Besides setting an example, we can also encourage perspective taking by discussing books and television shows with our kids in a way that highlights the characters’ diverse perspectives. (“We’re seeing all of this through the eyes of the doctor, aren’t we? But what do you think the little girl is feeling about what just happened?”) We can even use perspective taking as a tool to help siblings resolve their conflicts. “Okay,” we might say, after a blow-up. “Tell me what just happened, but pretend you’re your brother and describe how things might have seemed to him.”
Finally, we can help younger children become more sensitive to others’ emotions by gently directing their attention to someone’s tone of voice, posture, or facial expression, and by inviting them to reflect on what that person might be thinking and how he or she might be feeling. The point here is to build a skill (learning how to read other people), but also to promote a disposition (wanting to know how others are feeling, and being willing to figure it out). “I know Grandma said it would be okay to go on another walk with you, but I noticed that she paused a few seconds before agreeing. And did you see how tired she seemed when she sat down just now?”
The very act of teaching kids to pick up on such cues can help them to develop the habit of seeing more deeply into others. It will encourage them to experience the world as another person does, and perhaps to get a feel for what it’s like to be that other person. This is a major step toward wanting to help rather than to hurt – and, ultimately, toward becoming a better person oneself.

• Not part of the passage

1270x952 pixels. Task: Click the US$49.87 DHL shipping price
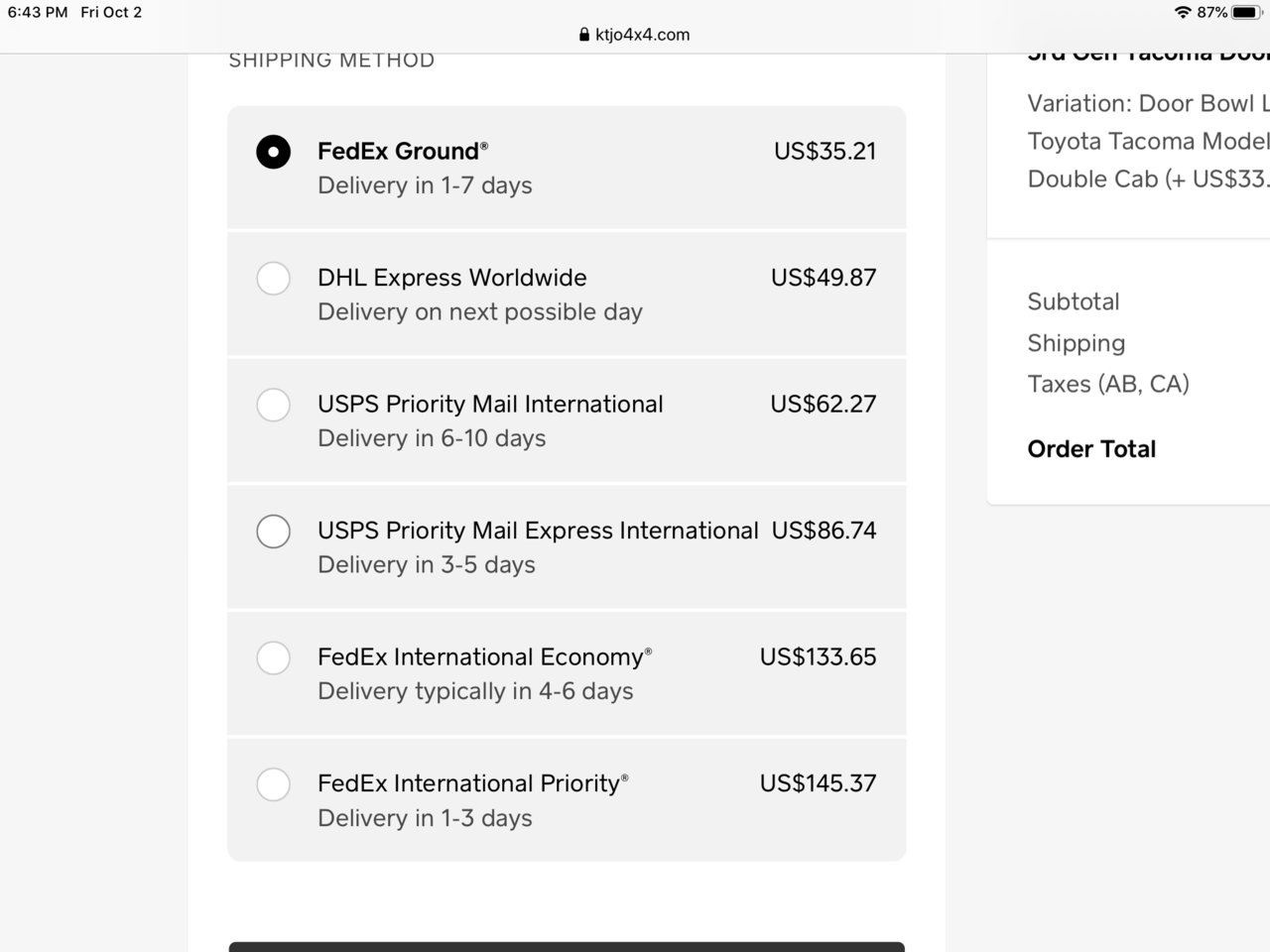pyautogui.click(x=824, y=278)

* Strictly speaking, perspective taking is the capacity to imagine how someone else thinks or feels, whereas empathy is the capacity to experience his or her feelings. “Empathy” is sometimes used imprecisely to refer to both of these, but it’s useful to distinguish between them because either without the other has its limits, as I argue in The Brighter Side of Human Nature: Altruism and Empathy in Everyday Life (Basic Books, 1990), chaps. 4 and 5.